==== INFORMATION SUPPLIED ====

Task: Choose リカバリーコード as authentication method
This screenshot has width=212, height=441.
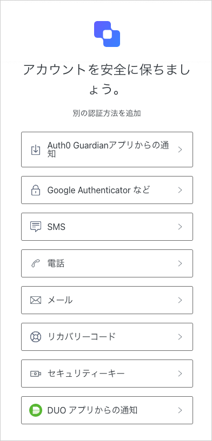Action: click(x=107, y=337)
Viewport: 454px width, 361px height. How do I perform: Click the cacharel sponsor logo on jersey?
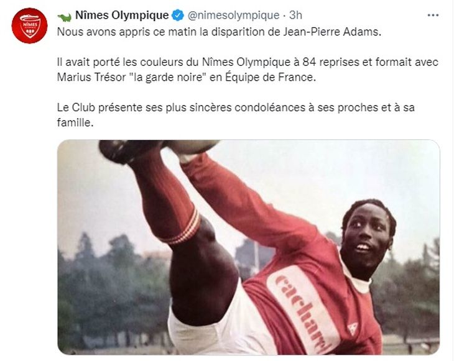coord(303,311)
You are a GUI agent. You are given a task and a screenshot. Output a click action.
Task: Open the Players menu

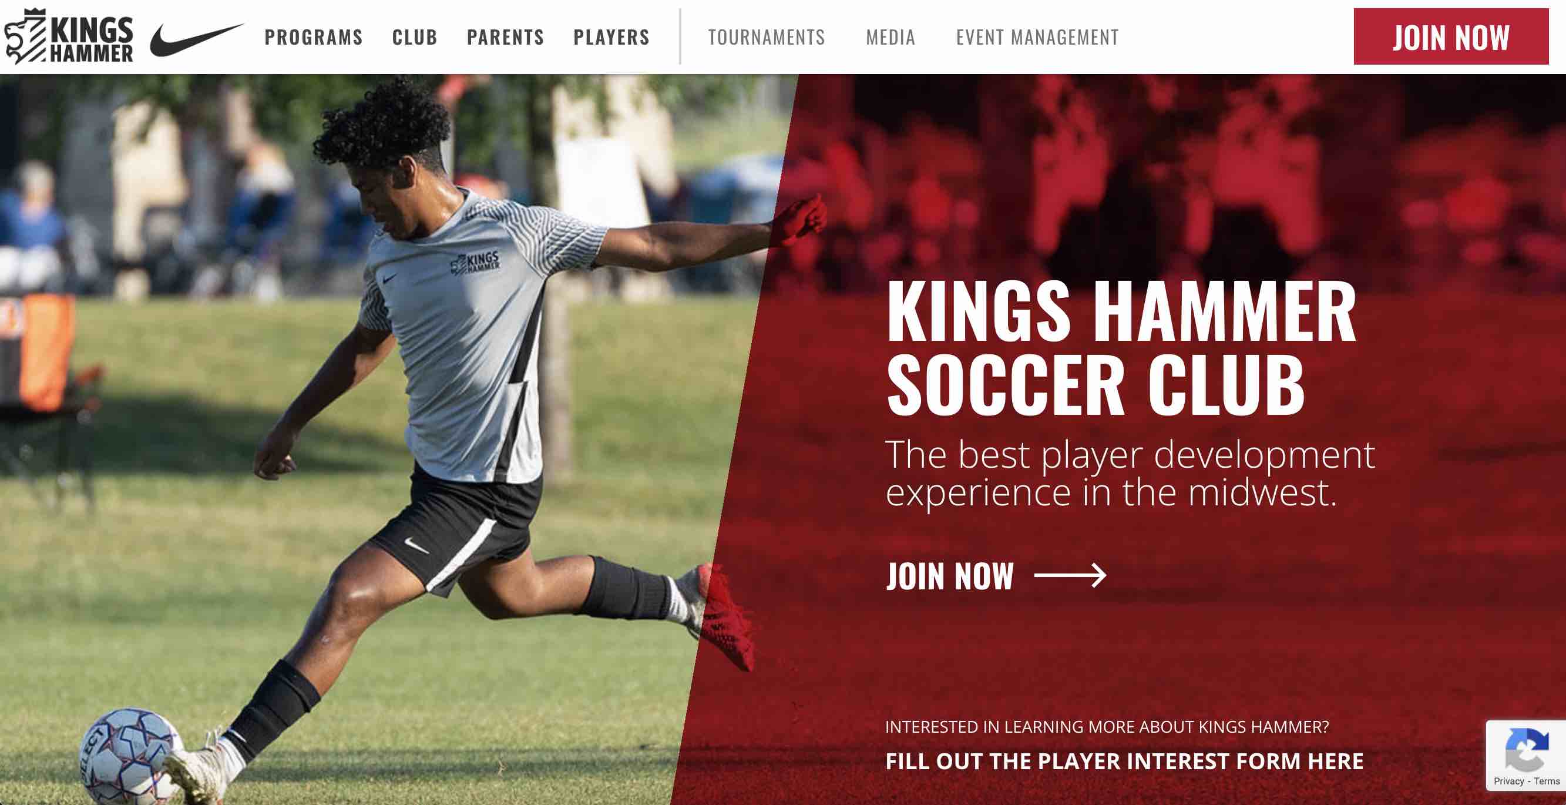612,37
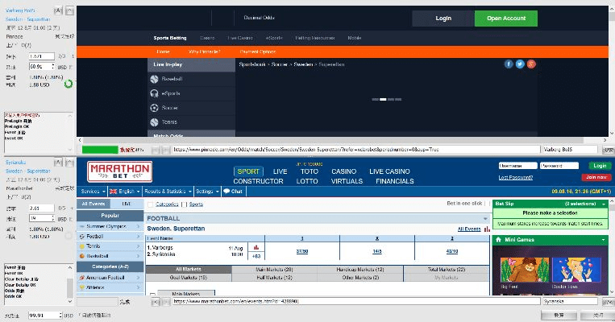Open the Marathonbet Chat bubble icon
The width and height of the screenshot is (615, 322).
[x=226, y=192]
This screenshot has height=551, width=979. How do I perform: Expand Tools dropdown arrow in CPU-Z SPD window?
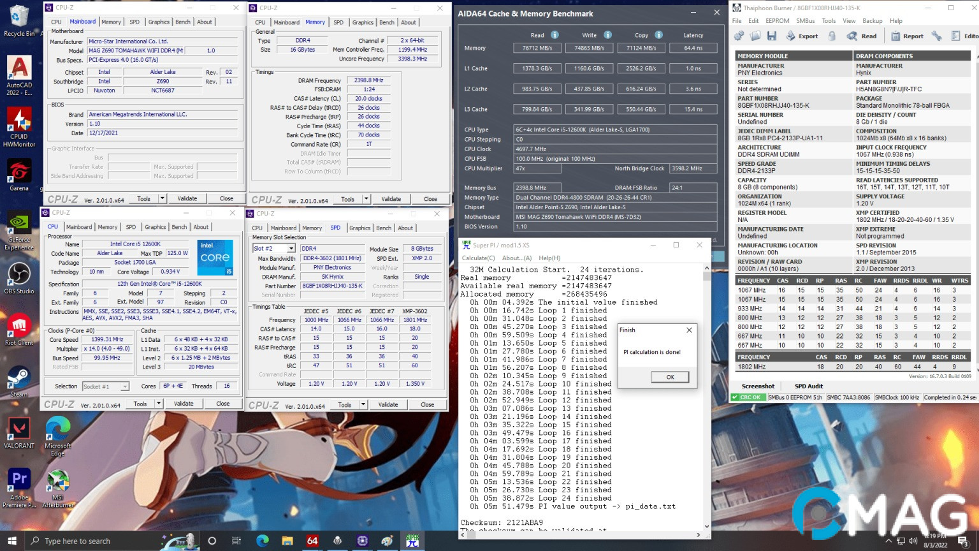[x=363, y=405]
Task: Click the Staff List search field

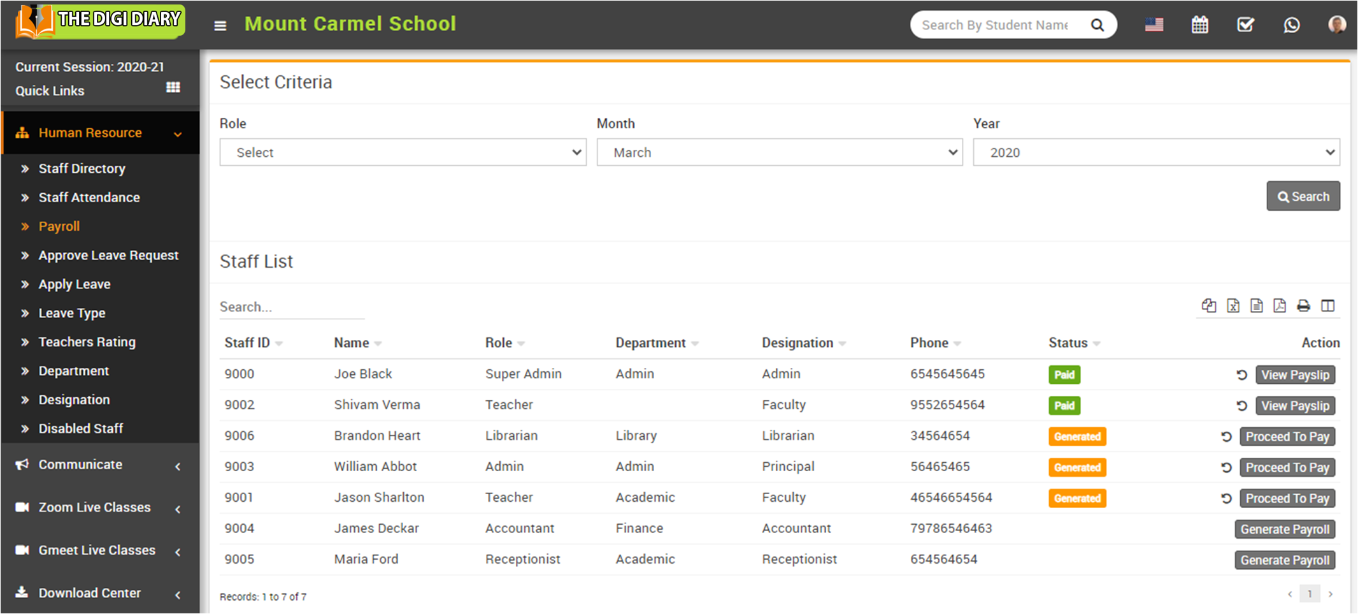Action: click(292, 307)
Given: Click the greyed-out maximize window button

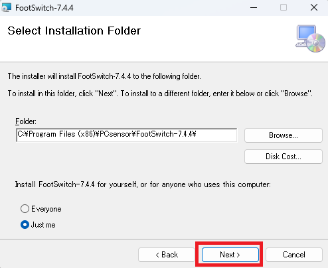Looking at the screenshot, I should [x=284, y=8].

====

TASK INSTRUCTIONS » After dropping every picture, transcribe each entry exactly.

SOLUTION TO THE PROBLEM »
Task: Choose リカバリーコード as authentication method
This screenshot has width=212, height=441.
Action: click(x=107, y=337)
Viewport: 454px width, 361px height. How do I perform: Click the cacharel sponsor logo on jersey?
coord(303,311)
You are a GUI agent. You are given a task and a screenshot. Output a click action.
Task: Open the Players menu

612,37
Open the Marathonbet Chat bubble icon
The width and height of the screenshot is (615, 322).
[x=226, y=192]
This screenshot has height=551, width=979. How do I perform: Expand Tools dropdown arrow in CPU-Z SPD window?
[x=363, y=405]
Task: Click the Staff List search field

Action: click(292, 307)
Given: Click the greyed-out maximize window button

Looking at the screenshot, I should [x=284, y=8].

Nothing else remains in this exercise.